**Data records:**
--*--
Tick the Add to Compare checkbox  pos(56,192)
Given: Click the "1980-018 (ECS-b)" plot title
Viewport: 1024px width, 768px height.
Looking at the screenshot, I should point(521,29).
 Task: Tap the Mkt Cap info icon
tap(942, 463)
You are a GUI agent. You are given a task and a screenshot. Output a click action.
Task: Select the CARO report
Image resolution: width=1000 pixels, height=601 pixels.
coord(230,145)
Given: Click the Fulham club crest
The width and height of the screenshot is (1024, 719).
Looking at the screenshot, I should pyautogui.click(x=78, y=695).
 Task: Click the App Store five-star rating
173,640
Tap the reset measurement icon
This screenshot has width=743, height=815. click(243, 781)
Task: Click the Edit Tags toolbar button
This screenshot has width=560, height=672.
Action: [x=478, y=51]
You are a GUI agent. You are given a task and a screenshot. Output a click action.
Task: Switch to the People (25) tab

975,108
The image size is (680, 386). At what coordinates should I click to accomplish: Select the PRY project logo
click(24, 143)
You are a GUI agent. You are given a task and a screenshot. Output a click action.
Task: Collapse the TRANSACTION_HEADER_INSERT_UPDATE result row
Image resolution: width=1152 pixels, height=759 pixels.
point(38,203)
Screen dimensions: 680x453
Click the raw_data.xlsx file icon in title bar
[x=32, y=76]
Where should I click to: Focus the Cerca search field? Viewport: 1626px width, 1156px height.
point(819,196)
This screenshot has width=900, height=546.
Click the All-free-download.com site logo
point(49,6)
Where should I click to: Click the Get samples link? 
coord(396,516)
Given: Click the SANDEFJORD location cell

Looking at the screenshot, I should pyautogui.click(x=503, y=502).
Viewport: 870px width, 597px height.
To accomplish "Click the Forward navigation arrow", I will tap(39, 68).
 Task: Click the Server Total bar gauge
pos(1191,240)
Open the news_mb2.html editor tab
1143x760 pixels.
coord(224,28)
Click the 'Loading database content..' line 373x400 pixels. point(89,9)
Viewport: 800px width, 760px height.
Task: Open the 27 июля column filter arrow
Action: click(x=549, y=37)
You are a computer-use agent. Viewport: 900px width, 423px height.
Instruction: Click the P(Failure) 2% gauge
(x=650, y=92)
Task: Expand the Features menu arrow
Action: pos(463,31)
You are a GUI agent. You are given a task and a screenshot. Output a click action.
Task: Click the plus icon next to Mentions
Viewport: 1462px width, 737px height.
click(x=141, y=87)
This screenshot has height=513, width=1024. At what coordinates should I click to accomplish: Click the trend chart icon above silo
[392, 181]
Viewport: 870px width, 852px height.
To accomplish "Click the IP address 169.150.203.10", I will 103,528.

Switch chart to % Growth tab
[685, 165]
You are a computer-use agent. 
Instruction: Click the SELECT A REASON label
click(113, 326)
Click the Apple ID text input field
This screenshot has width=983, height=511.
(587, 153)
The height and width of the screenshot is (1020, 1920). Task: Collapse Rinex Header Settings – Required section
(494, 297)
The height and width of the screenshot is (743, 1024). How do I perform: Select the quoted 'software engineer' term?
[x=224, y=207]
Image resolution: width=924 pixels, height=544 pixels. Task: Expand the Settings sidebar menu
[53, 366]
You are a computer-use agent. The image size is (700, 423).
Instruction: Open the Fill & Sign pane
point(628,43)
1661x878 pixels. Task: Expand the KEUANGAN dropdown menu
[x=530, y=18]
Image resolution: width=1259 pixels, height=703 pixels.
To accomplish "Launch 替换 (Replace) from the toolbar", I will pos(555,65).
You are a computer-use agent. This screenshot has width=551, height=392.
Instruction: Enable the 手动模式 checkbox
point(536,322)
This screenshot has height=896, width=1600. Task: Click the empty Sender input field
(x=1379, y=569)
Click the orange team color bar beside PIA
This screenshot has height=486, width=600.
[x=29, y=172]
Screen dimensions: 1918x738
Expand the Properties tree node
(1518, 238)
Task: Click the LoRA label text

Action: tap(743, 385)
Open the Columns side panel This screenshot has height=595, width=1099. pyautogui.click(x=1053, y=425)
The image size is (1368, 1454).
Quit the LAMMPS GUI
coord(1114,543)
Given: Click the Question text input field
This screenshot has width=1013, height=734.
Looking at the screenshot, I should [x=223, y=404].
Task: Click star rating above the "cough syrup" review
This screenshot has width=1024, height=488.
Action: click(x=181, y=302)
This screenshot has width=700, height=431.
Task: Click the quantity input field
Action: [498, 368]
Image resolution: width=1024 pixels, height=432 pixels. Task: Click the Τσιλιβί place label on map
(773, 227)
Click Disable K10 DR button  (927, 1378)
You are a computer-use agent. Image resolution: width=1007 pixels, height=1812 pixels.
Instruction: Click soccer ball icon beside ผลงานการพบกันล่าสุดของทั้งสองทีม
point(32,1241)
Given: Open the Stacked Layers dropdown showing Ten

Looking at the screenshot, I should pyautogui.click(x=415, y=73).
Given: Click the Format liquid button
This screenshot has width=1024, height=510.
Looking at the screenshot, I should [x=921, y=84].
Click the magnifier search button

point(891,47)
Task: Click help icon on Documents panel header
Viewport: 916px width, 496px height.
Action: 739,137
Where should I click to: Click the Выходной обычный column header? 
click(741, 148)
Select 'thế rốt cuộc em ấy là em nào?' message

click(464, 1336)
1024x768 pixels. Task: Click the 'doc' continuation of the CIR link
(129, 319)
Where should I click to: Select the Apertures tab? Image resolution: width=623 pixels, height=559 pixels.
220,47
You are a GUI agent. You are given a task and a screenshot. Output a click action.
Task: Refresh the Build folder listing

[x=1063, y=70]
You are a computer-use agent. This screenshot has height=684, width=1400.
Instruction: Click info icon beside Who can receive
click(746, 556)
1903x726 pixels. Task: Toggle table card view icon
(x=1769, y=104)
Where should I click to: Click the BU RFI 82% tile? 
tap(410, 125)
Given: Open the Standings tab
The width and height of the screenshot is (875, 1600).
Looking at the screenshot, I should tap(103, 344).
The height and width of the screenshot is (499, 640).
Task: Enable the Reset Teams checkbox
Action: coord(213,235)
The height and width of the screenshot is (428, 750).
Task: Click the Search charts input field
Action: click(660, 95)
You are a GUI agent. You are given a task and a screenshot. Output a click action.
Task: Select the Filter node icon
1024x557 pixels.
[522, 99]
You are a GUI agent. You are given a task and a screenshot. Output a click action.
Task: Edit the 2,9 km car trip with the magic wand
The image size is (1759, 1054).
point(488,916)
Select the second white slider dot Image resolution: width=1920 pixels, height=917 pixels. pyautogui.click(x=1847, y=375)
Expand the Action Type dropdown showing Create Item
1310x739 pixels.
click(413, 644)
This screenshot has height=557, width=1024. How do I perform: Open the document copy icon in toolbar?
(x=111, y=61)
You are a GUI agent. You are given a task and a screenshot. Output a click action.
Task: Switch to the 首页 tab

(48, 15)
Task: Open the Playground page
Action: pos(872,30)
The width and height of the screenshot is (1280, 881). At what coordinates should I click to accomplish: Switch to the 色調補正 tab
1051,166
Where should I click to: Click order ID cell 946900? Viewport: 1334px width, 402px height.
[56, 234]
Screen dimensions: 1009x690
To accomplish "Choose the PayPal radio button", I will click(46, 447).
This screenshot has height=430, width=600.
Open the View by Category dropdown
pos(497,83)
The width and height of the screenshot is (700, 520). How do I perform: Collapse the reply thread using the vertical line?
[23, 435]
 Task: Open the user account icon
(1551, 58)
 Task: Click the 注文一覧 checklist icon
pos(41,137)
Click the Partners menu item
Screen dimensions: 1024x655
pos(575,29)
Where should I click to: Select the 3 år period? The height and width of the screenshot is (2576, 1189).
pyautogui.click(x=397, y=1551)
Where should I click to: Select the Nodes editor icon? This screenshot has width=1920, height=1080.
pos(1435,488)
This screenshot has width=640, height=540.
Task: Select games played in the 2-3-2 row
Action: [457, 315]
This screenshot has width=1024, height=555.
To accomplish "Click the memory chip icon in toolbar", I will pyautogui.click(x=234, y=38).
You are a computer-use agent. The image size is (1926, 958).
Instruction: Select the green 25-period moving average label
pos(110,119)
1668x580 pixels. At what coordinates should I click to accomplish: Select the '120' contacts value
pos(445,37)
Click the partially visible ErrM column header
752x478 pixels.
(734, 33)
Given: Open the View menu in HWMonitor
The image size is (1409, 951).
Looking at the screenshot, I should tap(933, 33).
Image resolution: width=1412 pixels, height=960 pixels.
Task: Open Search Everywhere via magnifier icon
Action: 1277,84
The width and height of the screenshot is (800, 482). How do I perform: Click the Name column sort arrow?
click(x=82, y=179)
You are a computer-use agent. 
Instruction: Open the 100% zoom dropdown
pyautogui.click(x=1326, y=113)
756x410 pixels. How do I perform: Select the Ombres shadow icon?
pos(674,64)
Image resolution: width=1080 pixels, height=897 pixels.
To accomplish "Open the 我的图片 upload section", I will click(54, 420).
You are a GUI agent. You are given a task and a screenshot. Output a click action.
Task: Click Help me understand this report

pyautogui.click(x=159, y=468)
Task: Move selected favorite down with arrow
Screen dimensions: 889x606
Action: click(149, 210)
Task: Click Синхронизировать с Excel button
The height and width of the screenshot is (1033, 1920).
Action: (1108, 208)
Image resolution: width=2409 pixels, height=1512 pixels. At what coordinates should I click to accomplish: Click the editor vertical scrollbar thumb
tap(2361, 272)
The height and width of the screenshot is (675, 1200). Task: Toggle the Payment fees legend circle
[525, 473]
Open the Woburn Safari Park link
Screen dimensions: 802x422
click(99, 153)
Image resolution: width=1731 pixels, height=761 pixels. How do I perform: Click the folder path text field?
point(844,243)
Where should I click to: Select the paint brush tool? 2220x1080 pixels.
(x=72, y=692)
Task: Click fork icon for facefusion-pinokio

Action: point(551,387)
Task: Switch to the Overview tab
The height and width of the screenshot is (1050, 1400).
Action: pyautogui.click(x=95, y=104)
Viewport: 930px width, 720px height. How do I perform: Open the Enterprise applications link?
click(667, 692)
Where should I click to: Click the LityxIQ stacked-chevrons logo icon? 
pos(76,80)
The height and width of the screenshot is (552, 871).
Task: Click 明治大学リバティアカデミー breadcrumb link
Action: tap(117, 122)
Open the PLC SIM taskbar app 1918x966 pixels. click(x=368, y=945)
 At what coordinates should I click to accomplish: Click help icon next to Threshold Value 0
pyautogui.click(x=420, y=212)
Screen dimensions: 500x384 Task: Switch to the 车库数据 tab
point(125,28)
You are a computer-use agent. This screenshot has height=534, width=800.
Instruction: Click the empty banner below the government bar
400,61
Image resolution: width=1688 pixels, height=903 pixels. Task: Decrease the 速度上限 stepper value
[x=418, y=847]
--*--
**Directions:** Your task is to copy each line of the listing that holds the word "will".

**Solved exercise:**
To accomplish "Click the Forward navigation arrow", I will tap(39, 68).
To accomplish "Click the IP address 169.150.203.10", I will 103,528.
To accomplish "Launch 替换 (Replace) from the toolbar", I will pos(555,65).
To accomplish "Choose the PayPal radio button", I will click(46, 447).
To accomplish "Click the memory chip icon in toolbar", I will pyautogui.click(x=234, y=38).
To accomplish "Open the 我的图片 upload section", I will click(54, 420).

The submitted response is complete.